His bullets fly toward me, and I duck and weave, but one grazes my arm, slicing through my skin like a knife through warm butter. Pain shoots through my arm like someone stabbed me with a burning fire poker, and I grit my teeth, but I don’t have time to dwell on it.
Aria flies out the side exit of the warehouse, and peace settles in my chest, allowing me to focus on the shooter.
We have a plan. We’ve had a plan for every place we go. Where to meet in case we get separated. Which direction to run. Best place to hide. I trust that she’ll go exactly where she needs to go and wait for me to find her.
Focusing on the shooter, I race through the warehouse as he frantically tries to pop off another few rounds. I could really use the array of weapons I’d managed to accumulate over the past week, but they’re all sitting at the bottom of the harbor right about now.
Each of the bullets goes wide, and it’s clear this idiot has no formal training. He’s just here to cash in, but he’s out of his element, and as he realizes that I don’t fear him or his gun, and that I could snap him like a fucking twig, he turns on his heel and runs.
Not today, asshole.
My strides quickly eat up the space between us, but I hold back, allowing him just a moment to think he might make it out of here, before launching myself at him and yanking him back toward me.
I have to give it to him. He managed to get inside the warehouse undetected. Hell, he managed to find me, and that must have taken great skill. Or pure dumb luck. I’ll go with option number two.
The shooter tries to get out of my hold, but I’ve got at least eighty pounds of pure muscle and sheer brawn on him. He doesn’t stand a fucking chance, especially when I take the back of his head and slam his face straight into the corner of a brick wall, his skull splitting straight through the center.
Sure, it’s brutal. But I did him a favor by making it fast.

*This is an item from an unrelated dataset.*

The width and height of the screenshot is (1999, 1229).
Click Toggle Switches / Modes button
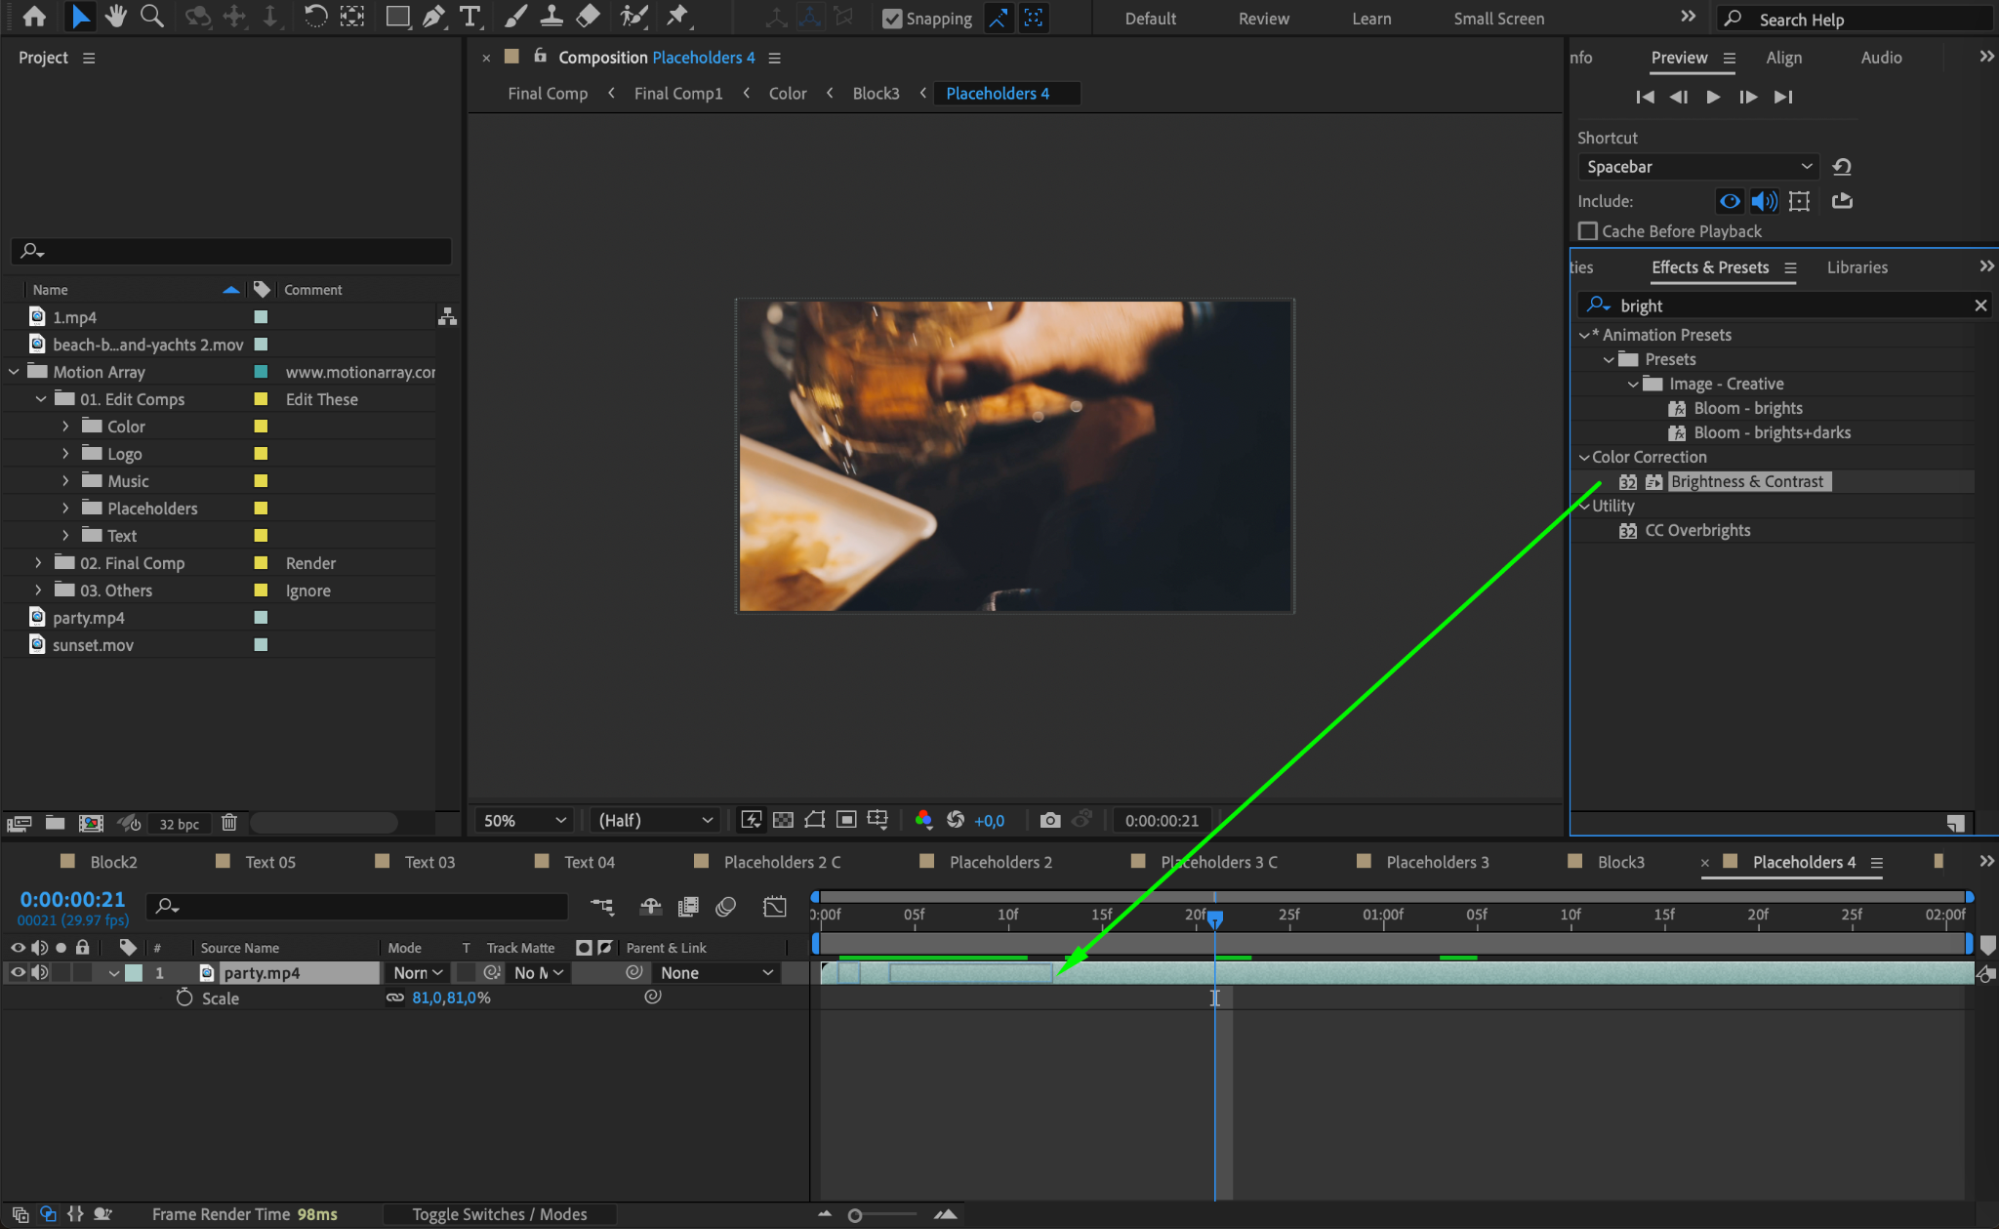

His brain is visible through his fractured skull, quickly swelling, and the moment I release him, he crumples to the ground. His body jerks on the concrete for just a second, but I don’t hang around to watch him die. I need to get to Aria.
Turning on my heel, I prepare to leave the one place we’ve found safety for the past three days and quickly glance around, making sure I have everything. We won’t be returning here. Not now that average Joe back there was able to find me.
It’s time for a new plan. A new home. A new chance at escaping this shitshow.
I slip out of the warehouse and into the shadows, head down as I round the corner, moving toward where I know I’ll find Aria. Instead of the clear path I expected, I walk straight into a wall of bodies—no less than fifteen men, each of them closing in. Four faces stand out to me right away. Four faces that I’ve memorized from staring at the Polaroids burning a hole in my pocket.
And there she is. My sweet girl.
Aria’s at the center of it all, terror stretched across her face as she stands immobilized, pinned against none other than Lux Valen’s chest, the barrel of his gun pressed hard to her temple as she visibly trembles with fear.
My heart races, and I don’t bother looking at the men surrounding me, only Aria, silently letting her know that whatever happens here, I’m going to make sure she’s okay. Just like I always have.
“Give it up, Stone,” Lux says, the leader of the Bone Reapers gang, and the man who personally oversaw Ash’s downfall. “We’ve got you cornered. There’s nowhere to run. Hand yourself over, and I won’t put a bullet through her head.”